Most people choose a city to live in after a pleasant trip or experience. Not so with archaeologist Gabriela Prestes Carneiro. Her epiphany to live in the Amazon came after she took a rain shower in Belém. Since then, she has been fascinated by human relationships with water, including in ancient times when activities such as fishing, well construction, and dam building were essential.
It’s no wonder that sambaquis (shell mounds or middens) are the archaeologist’s primary object of study. For Gabriela, the sambaquis are like books that preserve the history of the Amazon, where she discovers fascinating information, such as the fact that the diet of the pre-Cabral natives was much more varied than ours. The great-granddaughter of an Indigenous Guarani woman, Gabriela graduated in history from the University of São Paulo and obtained a master’s degree from the Muséum National d’Histoire Naturelle in Paris, France. This institution and the University of São Paulo also awarded her a doctorate in natural sciences. A lecturer in archaeology at the Federal University of Western Pará, she still considers herself a “caipira” (a hillbilly) and a “mateira” (a woman who is skilled in the use of medicinal plants) at heart. Every time she looks at a tree, she sees herself as a little girl climbing a jambolão tree, imagining how the people of the past lived.

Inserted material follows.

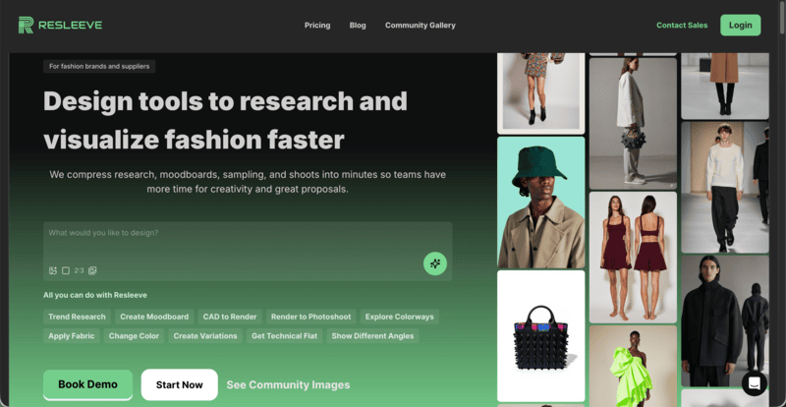Go to the Blog menu item

pyautogui.click(x=358, y=26)
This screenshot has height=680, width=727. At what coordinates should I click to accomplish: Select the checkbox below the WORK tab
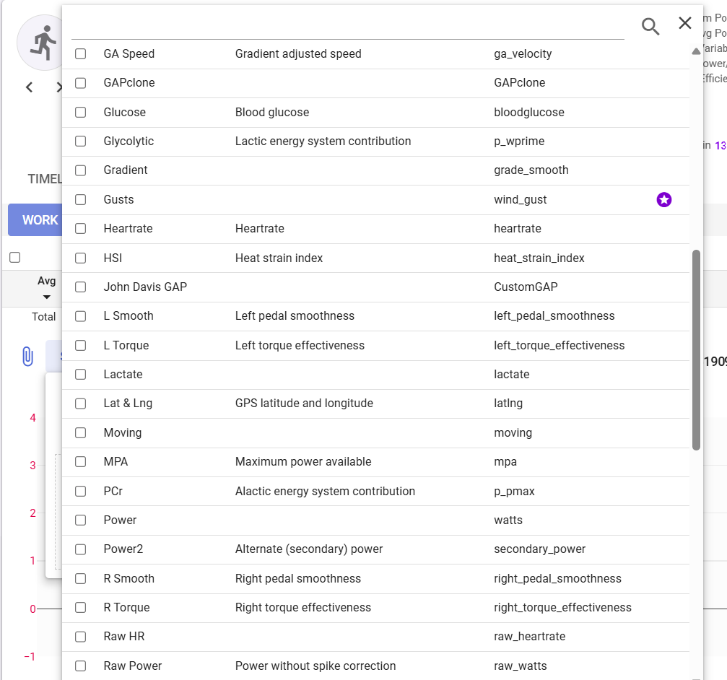[15, 257]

The armored catfish (cascudo), piranha, tambaqui, marbled swamp eel (muçum), ripsaw catfish (cujuba), pirarucu and many other fish. The diet of pre-colonial indigenous peoples in the past was much more diverse than our diet today. By studying thousands of fish bone remains, archaeologist Gabriela Prestes has discovered that various animal species were consumed in ancient Amazonian villages. Many of the fish once eaten (eels, piranhas, rays) are part of recipes we no longer know today but can recover. The project will study the sambaquis or middens of the Amazon, which are large mounds made of shells and earth and have been occupied for thousands of years. Thanks to the exceptional preservation of plant and animal remains in these places, each layer of a sambaqui is like a book that tells a chapter of the history of the peoples who occupied the floodplains and rivers of the Amazon.